Interview with Schoolboy Q Lyrics

Q: When they told you your album went to No. 1, were you surprised, or did you think, "Well, obviously"?

A: I wasn't surprised. I expected it to do even better than it did. You've got to believe in yourself more than anything, but no, I expected it. It could have done better

Q: You seem like you're hard on yourself

A: I am. It's part of being a genius, you know what I mean? You take your time with everything, and you evaluate everything. I have't rapped since I recorded my last song. I haven't rapped in months. It takes time to put your life in your music.

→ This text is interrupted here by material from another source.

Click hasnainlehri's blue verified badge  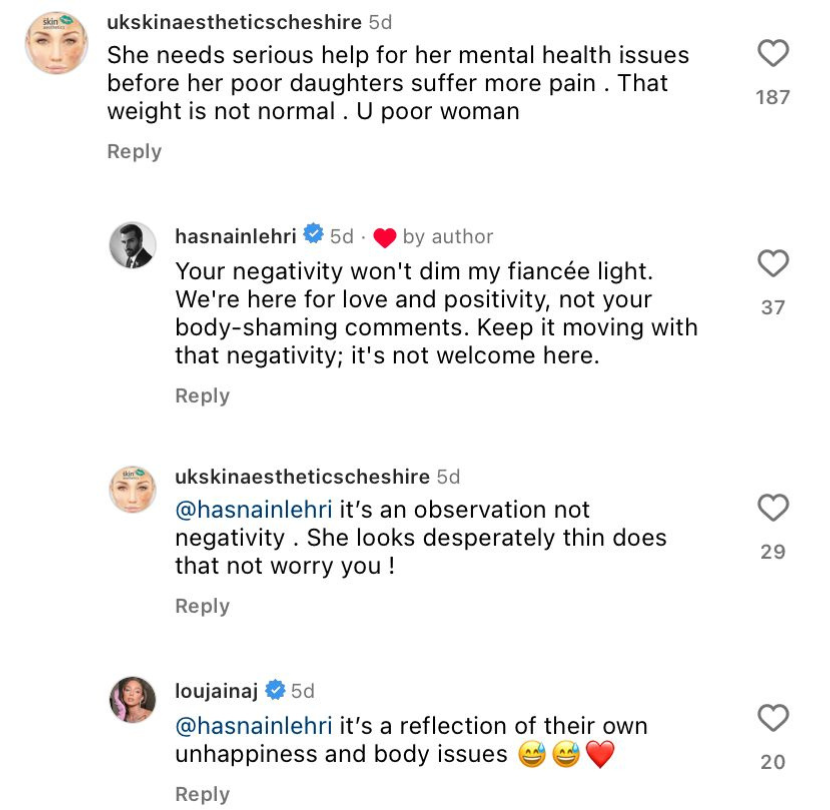(313, 233)
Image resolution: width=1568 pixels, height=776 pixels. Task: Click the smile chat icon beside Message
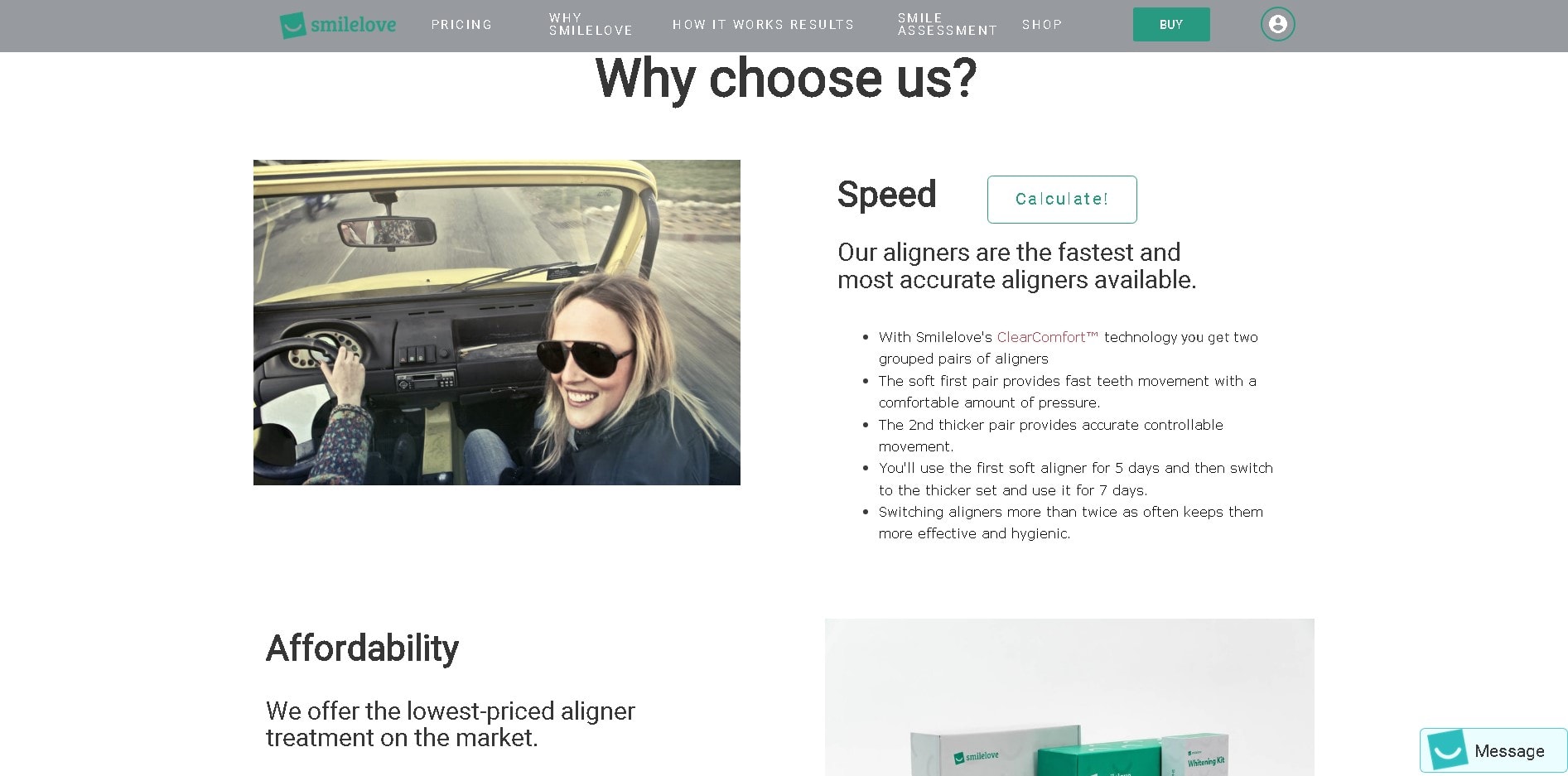(x=1446, y=749)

I got to gather my my thoughts back up and get back into that drive again. Even my songs that party still got my real life in it

Q: You put a lot of your real life in your songs, which must be painful sometimes, to make them and to perform them every night

A: It's not hard. I'm not that person anymore. Everything you hear on my records is not me at all anymore. I'm the complete opposite


Q: How long did the album take you to make?

A: Two years to make it, but it was worth it. I'm getting hella good reviews from it. Even the bad reviews are calling it a good album. Nobody's calling it wack, and that's a success, but mainly everybody praised it and called it an amazing piece of work

Q: I never saw a bad review of it

A: You're not me, so you're not searching. I'm searching everywhere, from the small dude on YouTube to the person on Twitter that has 35 (followers). I want everyone's opinion. I like when people dislike my music. It lets me know how big I am as an artist. It lets me know my music is traveling. ... It makes me feel good to hear someone say, "I like Kendrick more than Q." It lets me know how far we came, and how big we are as a company

Q: As you're making your album, Kendrick's album comes out and does well. What does that do to you? It puts the pressure on, right?

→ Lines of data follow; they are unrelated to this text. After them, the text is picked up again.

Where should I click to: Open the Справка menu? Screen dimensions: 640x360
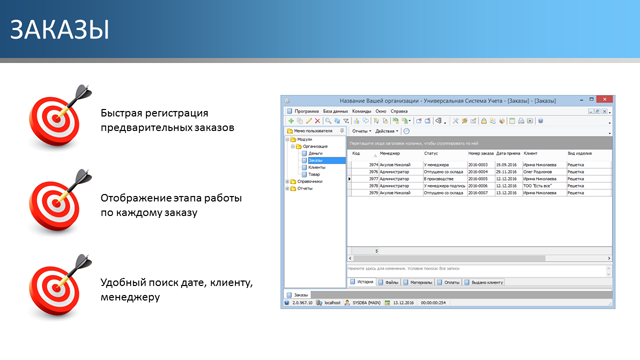click(399, 111)
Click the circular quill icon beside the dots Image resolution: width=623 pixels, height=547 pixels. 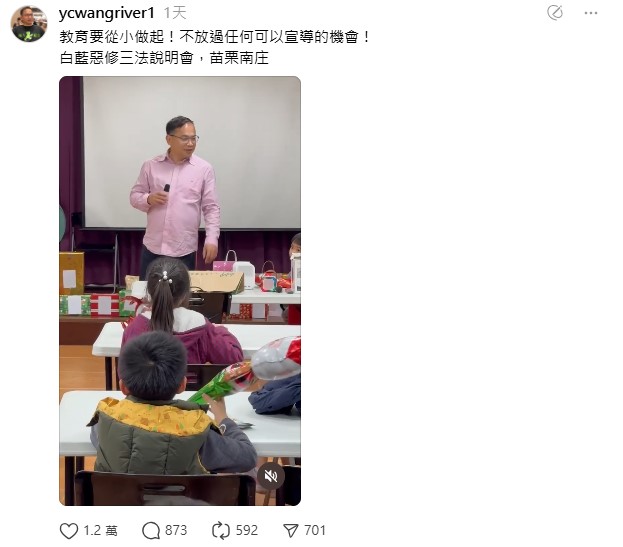[555, 12]
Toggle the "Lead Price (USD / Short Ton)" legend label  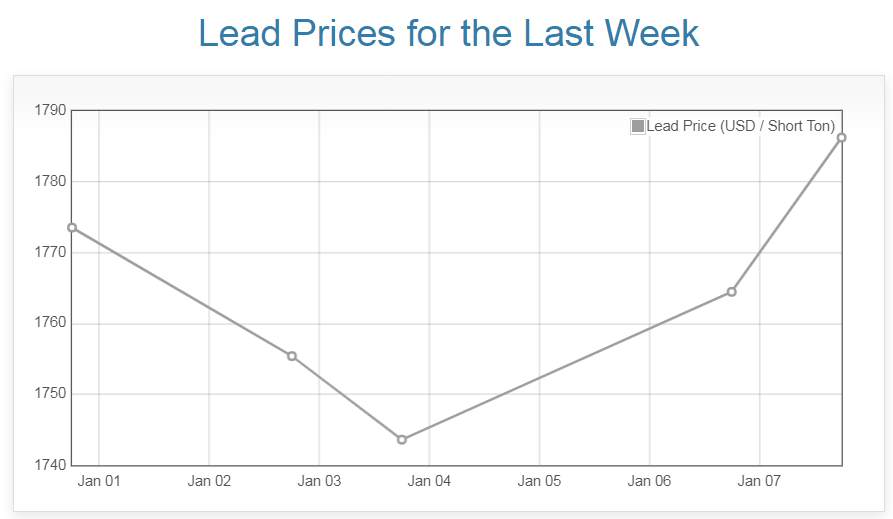point(740,126)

A: Some people call it pressure, but it wasn't no real pressure. I know what I was gonna do. I was gonna sell regardless of Kendrick. We have different fans. Some people think I'm riding Kendrick's wave, but in order to ride Kendrick's wave, I'd have to have him on three songs on my album, using the same producers, doing the same kind of thing, but we're two completely, completely different artists. I did it my way. People could say Kendrick helped me. Yes, he did help me in the sense of putting me into the light, but he didn't help me become a star. I did that myself. ... I'm more outspoken, he's more observant. I say things when I shouldn't say them, he says the right things. We're two different people

Q: You've talked about feeling more comfortable on this album. What changed?
A: Just me as a person. I'm just more comfortable being me. I'm not scared to be me. I love the honesty in my music. I don't think any rapper to this day puts as much honesty in their music as I do. I feel like everybody talks about stuff (people) already know. They talk about the government, about how people are homeless outside the White House, but we all know these things. What about your life? I like to talk about my life, my story, the stuff I see.

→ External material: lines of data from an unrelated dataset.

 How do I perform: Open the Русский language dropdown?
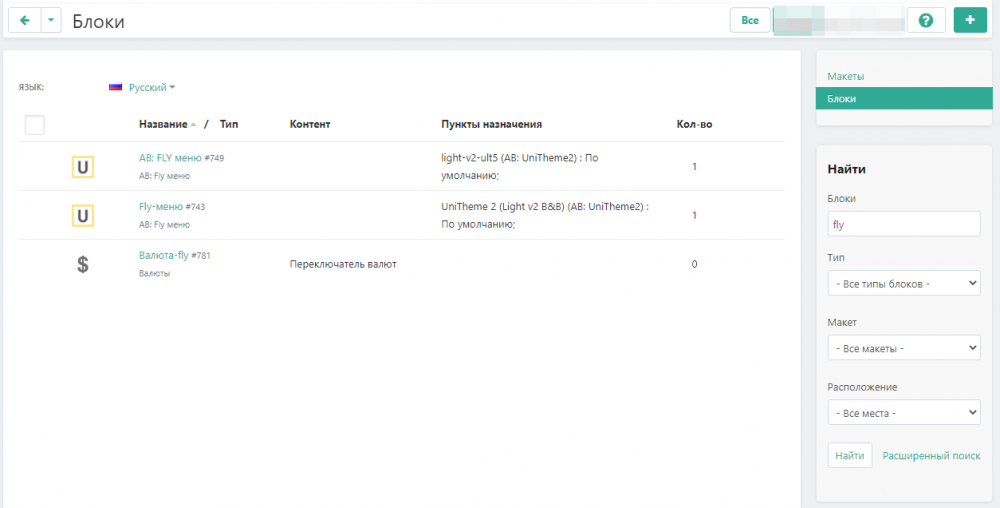[x=151, y=88]
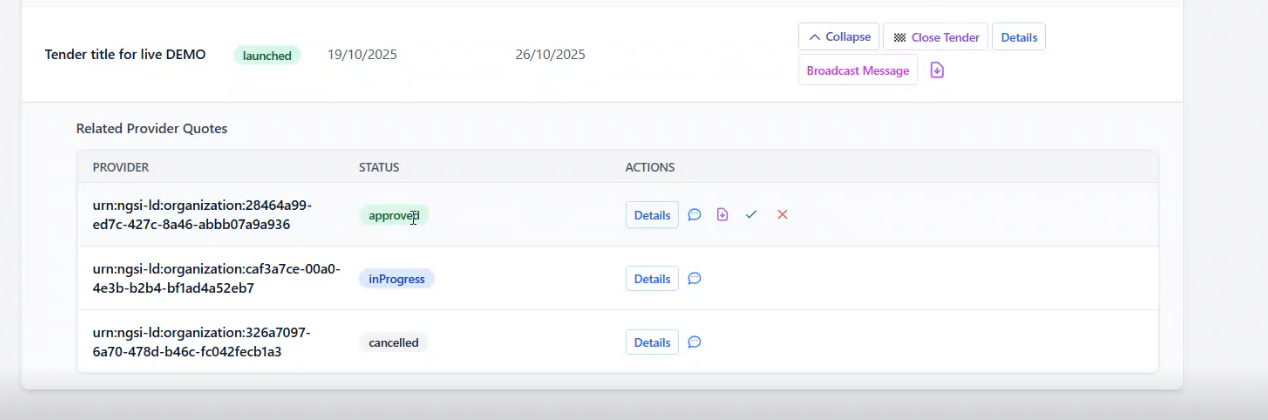Viewport: 1268px width, 420px height.
Task: View Details of the inProgress quote
Action: (652, 279)
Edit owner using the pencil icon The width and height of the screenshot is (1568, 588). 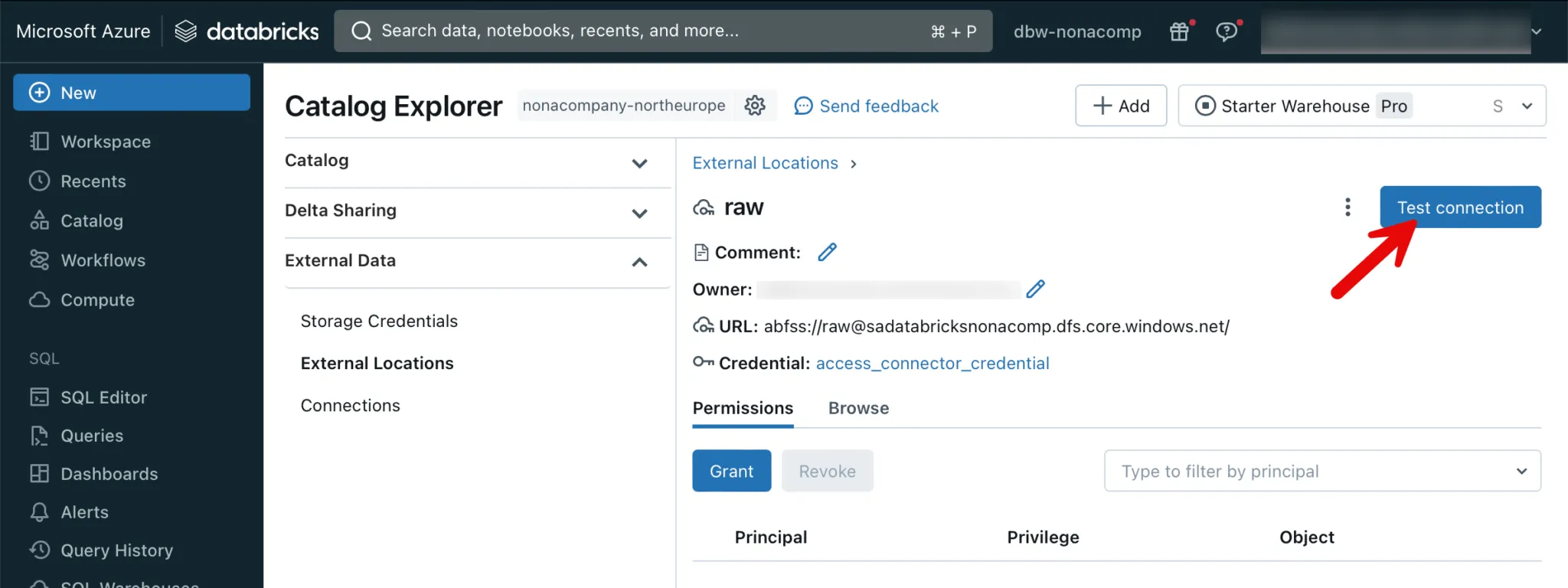[x=1035, y=289]
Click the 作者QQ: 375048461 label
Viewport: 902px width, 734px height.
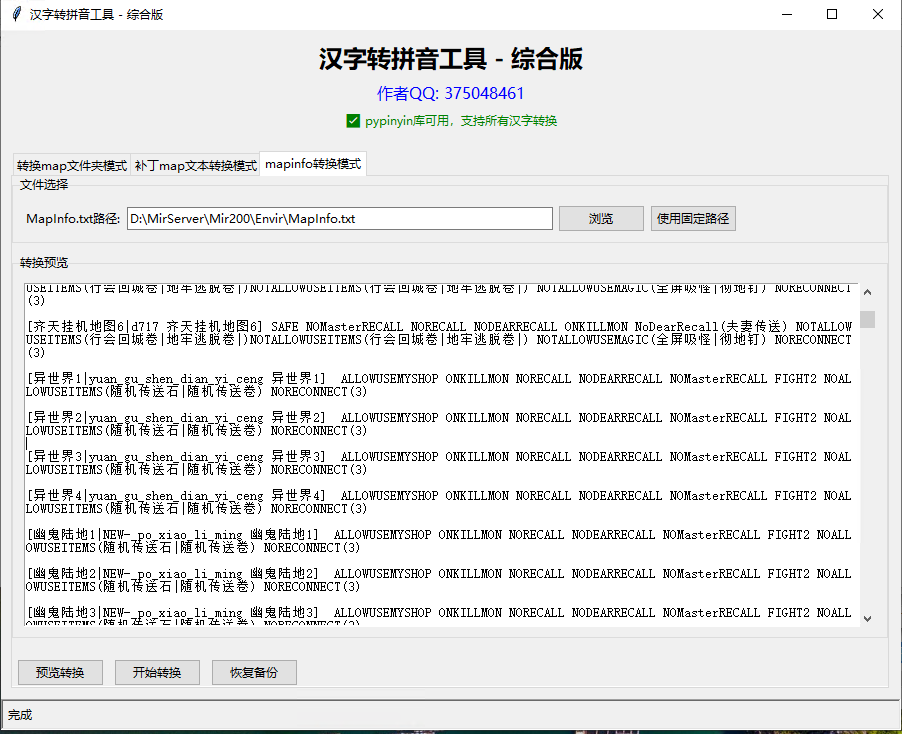(x=450, y=94)
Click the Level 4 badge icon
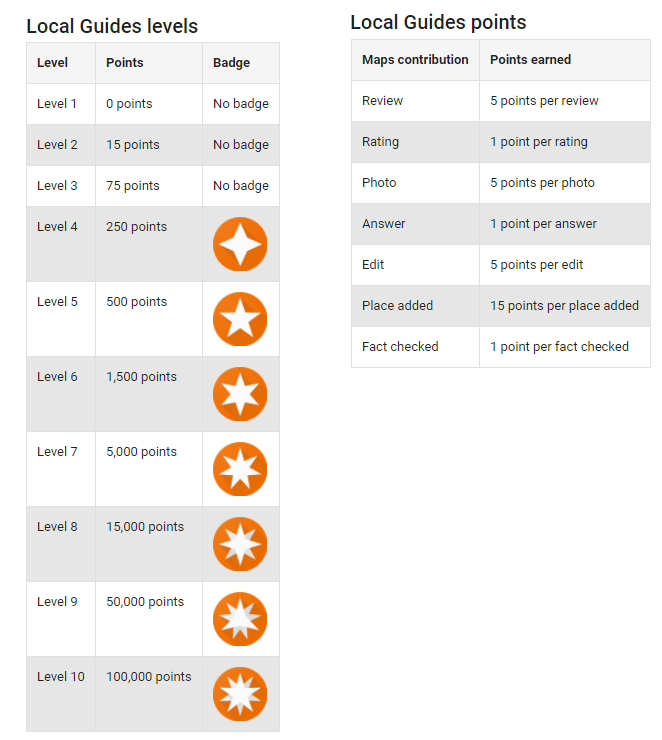 (240, 244)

Q: A lot of the reviews point out that you talk about your life in an unvarnished way, and they can't understand why there's no apology, no moral to it. That sort of rap has fallen out of favor

A: You can't get an Ivy League student to review (hardcore hip-hop). They don't know anything about that. They can't understand the lingo. I just got into rock, but I have no place reviewing rock music. ... That's not my life, and that's not where I come from, and I can't fully understand it. I just like what I like about it

Q: But I'm sure a lot of your audience is middle-class white guys

A: They can relate to some of it, not all of it. ... I've been to plenty of shows where I didn't fully understand the artists, but I like what I like. The same thing happens every night with me

Q Do you look at it as something that's part of your job? To make them understand?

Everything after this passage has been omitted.